WRITTEN PROBLEM: Reproduce the items below, swapping each "data label" for "value label" and leaving everything else unchanged.

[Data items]
* * *

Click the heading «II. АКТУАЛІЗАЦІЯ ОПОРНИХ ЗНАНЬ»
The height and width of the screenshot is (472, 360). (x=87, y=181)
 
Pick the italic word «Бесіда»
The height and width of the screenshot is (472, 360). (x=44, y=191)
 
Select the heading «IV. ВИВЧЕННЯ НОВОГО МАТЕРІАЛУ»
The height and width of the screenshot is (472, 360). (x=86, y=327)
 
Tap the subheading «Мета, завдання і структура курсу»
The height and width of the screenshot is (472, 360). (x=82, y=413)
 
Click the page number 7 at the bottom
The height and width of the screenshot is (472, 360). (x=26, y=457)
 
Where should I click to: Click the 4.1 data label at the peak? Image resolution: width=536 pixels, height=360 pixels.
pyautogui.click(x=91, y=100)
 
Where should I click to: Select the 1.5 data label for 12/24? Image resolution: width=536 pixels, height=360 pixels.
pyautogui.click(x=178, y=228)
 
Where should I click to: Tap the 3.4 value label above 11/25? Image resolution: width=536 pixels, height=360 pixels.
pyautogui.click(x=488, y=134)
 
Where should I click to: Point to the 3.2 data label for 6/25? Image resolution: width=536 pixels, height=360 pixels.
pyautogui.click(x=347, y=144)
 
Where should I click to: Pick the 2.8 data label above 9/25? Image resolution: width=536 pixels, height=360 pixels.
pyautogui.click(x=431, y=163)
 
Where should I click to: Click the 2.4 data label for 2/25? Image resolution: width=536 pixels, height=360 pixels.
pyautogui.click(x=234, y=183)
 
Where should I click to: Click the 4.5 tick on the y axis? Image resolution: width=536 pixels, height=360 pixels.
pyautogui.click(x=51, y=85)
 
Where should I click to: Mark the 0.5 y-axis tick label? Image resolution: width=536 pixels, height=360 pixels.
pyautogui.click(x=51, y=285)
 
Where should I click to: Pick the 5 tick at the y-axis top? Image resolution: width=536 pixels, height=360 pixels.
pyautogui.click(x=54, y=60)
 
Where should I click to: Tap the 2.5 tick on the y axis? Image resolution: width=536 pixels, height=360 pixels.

* * *

OUTPUT OF THE EXERCISE:
Click the heading «II. АКТУАЛІЗАЦІЯ ОПОРНИХ ЗНАНЬ»
The height and width of the screenshot is (472, 360). (x=87, y=181)
 
Pick the italic word «Бесіда»
The height and width of the screenshot is (472, 360). (x=44, y=191)
 
Select the heading «IV. ВИВЧЕННЯ НОВОГО МАТЕРІАЛУ»
The height and width of the screenshot is (472, 360). (x=86, y=327)
 
Tap the subheading «Мета, завдання і структура курсу»
The height and width of the screenshot is (472, 360). (x=82, y=413)
 
Click the page number 7 at the bottom
The height and width of the screenshot is (472, 360). (x=26, y=457)
 
Where should I click to: Click the 4.1 value label at the peak? Image resolution: width=536 pixels, height=360 pixels.
pyautogui.click(x=91, y=100)
 
Where should I click to: Select the 1.5 value label for 12/24? Image resolution: width=536 pixels, height=360 pixels.
pyautogui.click(x=178, y=228)
 
Where should I click to: Tap the 3.4 value label above 11/25? Image resolution: width=536 pixels, height=360 pixels.
pyautogui.click(x=488, y=134)
 
Where should I click to: Point to the 3.2 value label for 6/25? Image resolution: width=536 pixels, height=360 pixels.
pyautogui.click(x=347, y=144)
 
Where should I click to: Pick the 2.8 value label above 9/25? Image resolution: width=536 pixels, height=360 pixels.
pyautogui.click(x=431, y=163)
 
Where should I click to: Click the 2.4 value label for 2/25? Image resolution: width=536 pixels, height=360 pixels.
pyautogui.click(x=234, y=183)
 
Where should I click to: Click the 4.5 tick on the y axis? Image resolution: width=536 pixels, height=360 pixels.
pyautogui.click(x=51, y=85)
 
Where should I click to: Mark the 0.5 y-axis tick label? Image resolution: width=536 pixels, height=360 pixels.
pyautogui.click(x=51, y=285)
 
Where should I click to: Pick the 5 tick at the y-axis top? Image resolution: width=536 pixels, height=360 pixels.
pyautogui.click(x=54, y=60)
 
Where should I click to: Tap the 2.5 tick on the y axis? Image resolution: width=536 pixels, height=360 pixels.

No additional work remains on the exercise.